Today, the once low-rise neighborhood has exploded with luxury towers, dull shafts that block the sun and add nothing to the neighborhood, but only take away. At the Garage, many people talked about real estate, the insane prices,
and the awful feeling of being pushed to the margins--and then off a
cliff. "Where can we go?"
Where can any of us go to get the feeling experienced here?
Drifting through the Garage, you are immersed in the stuff of memory as you shuffle through a bin of records, a box of buttons, a shelf of books. Walking from booth to booth, past glass candy dishes and salt and pepper shakers, everything conjures some association to the past.
You don't know which object will trigger which memory--the process happens so fast--but here come mornings at your grandmother's Florida house (a dish, a spoon), her hand sprinkling sugar onto a half of grapefruit just plucked from the tree.
Turn a corner and here's the album cover that brings back the music of first kisses. Then your big brother's Zippo lighter appears, battered from a tour of duty overseas, and you don't have to hold it to your nose to recall the tart scent of its metal. A cartoon jelly jar takes you back to Kool-Aid. A swizzle stick printed with the name of a long lost cocktail bar cries "Father," while a floral polyester dress brings back Mother, 1978, young and a little bit wild.
When we lose remnants of the past, we lose access to our own memories. Who are we without the antiques to remind us of details lost?
So much is lost.
With the towers have come a different class of people. Unique characters, once plentiful in the city, have diminished in number. For years, the Antiques Garage was their safe haven.
Like the Chicken Lady, a gray-haired woman who walks into the garage squawking like a chicken, loud enough for everyone to hear. People squawk back at her. She calls out, "I'm very sad! I'm very, very, very sad!" She's greeted with kisses and hugs. Asked why she's a chicken, she replies, "I'm the Chicken Lady. That's what they call me. I don't know, maybe it's because I go bawk, bawk, bawk!"
Larry Baumhor takes wonderful photos of the Garage people. There are jewelry designers in bowler hats and antlers, there are punks, fashion critics, and vintage-wear anachronisms.
There are the Idiosyncratic Fashionistas, a pair of women who do their own thing--and do it wonderfully.
And there's the incredible "beyond gender" Zondra Foxx, who has explained, "Zondra was the woman I've always wanted with me. I could never find anyone as weird as I am. I found myself, and I'm the woman I've always wanted."

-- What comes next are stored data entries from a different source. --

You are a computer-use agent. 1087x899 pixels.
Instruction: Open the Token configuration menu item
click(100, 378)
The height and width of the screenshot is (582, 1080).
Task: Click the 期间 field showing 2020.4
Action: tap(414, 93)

Said one woman to Larry, in a photo on his page, "They are destroying the individual, the non-conformist. The punk scene is gone. The city is being run by chain stores and is becoming like suburbia. If the Garage vanishes it will affect the non-conformists who are the meat and potatoes of the culture."
What we're left with, after so much has vanished, are objects all too new, meaningless in their freshness, unconnected to any past, containing nothing. We are systematically being erased. First they are taking our memories.